| Given exercise |
Rewrite every line of the data below as a Markdown table with two columns, No. and Entry. Number the rows in order and leave out blank lines.

| Exercise material |

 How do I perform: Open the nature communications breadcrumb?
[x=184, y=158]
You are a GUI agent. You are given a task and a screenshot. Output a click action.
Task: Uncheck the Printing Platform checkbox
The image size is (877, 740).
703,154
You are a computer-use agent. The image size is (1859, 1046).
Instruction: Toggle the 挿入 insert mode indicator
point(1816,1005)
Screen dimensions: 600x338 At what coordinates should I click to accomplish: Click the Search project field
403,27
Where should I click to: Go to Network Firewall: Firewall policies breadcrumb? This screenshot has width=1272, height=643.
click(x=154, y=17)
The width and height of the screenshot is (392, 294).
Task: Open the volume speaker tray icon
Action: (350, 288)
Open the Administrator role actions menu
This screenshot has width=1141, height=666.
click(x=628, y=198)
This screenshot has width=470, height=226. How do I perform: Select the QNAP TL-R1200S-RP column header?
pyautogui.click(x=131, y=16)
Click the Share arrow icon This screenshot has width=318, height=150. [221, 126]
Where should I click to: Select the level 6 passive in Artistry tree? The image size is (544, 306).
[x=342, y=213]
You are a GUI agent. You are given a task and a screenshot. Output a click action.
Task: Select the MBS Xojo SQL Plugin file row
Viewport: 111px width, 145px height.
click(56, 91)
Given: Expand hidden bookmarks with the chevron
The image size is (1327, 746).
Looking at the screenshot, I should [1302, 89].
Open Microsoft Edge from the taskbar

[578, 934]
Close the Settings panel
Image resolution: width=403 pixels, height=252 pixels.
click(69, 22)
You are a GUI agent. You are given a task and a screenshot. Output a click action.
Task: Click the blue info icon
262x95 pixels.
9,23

| Solution for this problem |
| No. | Entry |
|---|---|
| 1 |  How do I perform: Open the nature communications breadcrumb? |
| 2 | [x=184, y=158] |
| 3 | You are a GUI agent. You are given a task and a screenshot. Output a click action. |
| 4 | Task: Uncheck the Printing Platform checkbox |
| 5 | The image size is (877, 740). |
| 6 | 703,154 |
| 7 | You are a computer-use agent. The image size is (1859, 1046). |
| 8 | Instruction: Toggle the 挿入 insert mode indicator |
| 9 | point(1816,1005) |
| 10 | Screen dimensions: 600x338 At what coordinates should I click to accomplish: Click the Search project field |
| 11 | 403,27 |
| 12 | Where should I click to: Go to Network Firewall: Firewall policies breadcrumb? This screenshot has width=1272, height=643. |
| 13 | click(x=154, y=17) |
| 14 | The width and height of the screenshot is (392, 294). |
| 15 | Task: Open the volume speaker tray icon |
| 16 | Action: (350, 288) |
| 17 | Open the Administrator role actions menu |
| 18 | This screenshot has width=1141, height=666. |
| 19 | click(x=628, y=198) |
| 20 | This screenshot has width=470, height=226. How do I perform: Select the QNAP TL-R1200S-RP column header? |
| 21 | pyautogui.click(x=131, y=16) |
| 22 | Click the Share arrow icon This screenshot has width=318, height=150. [221, 126] |
| 23 | Where should I click to: Select the level 6 passive in Artistry tree? The image size is (544, 306). |
| 24 | [x=342, y=213] |
| 25 | You are a GUI agent. You are given a task and a screenshot. Output a click action. |
| 26 | Task: Select the MBS Xojo SQL Plugin file row |
| 27 | Viewport: 111px width, 145px height. |
| 28 | click(56, 91) |
| 29 | Given: Expand hidden bookmarks with the chevron |
| 30 | The image size is (1327, 746). |
| 31 | Looking at the screenshot, I should [1302, 89]. |
| 32 | Open Microsoft Edge from the taskbar |
| 33 | [578, 934] |
| 34 | Close the Settings panel |
| 35 | Image resolution: width=403 pixels, height=252 pixels. |
| 36 | click(69, 22) |
| 37 | You are a GUI agent. You are given a task and a screenshot. Output a click action. |
| 38 | Task: Click the blue info icon |
| 39 | 262x95 pixels. |
| 40 | 9,23 |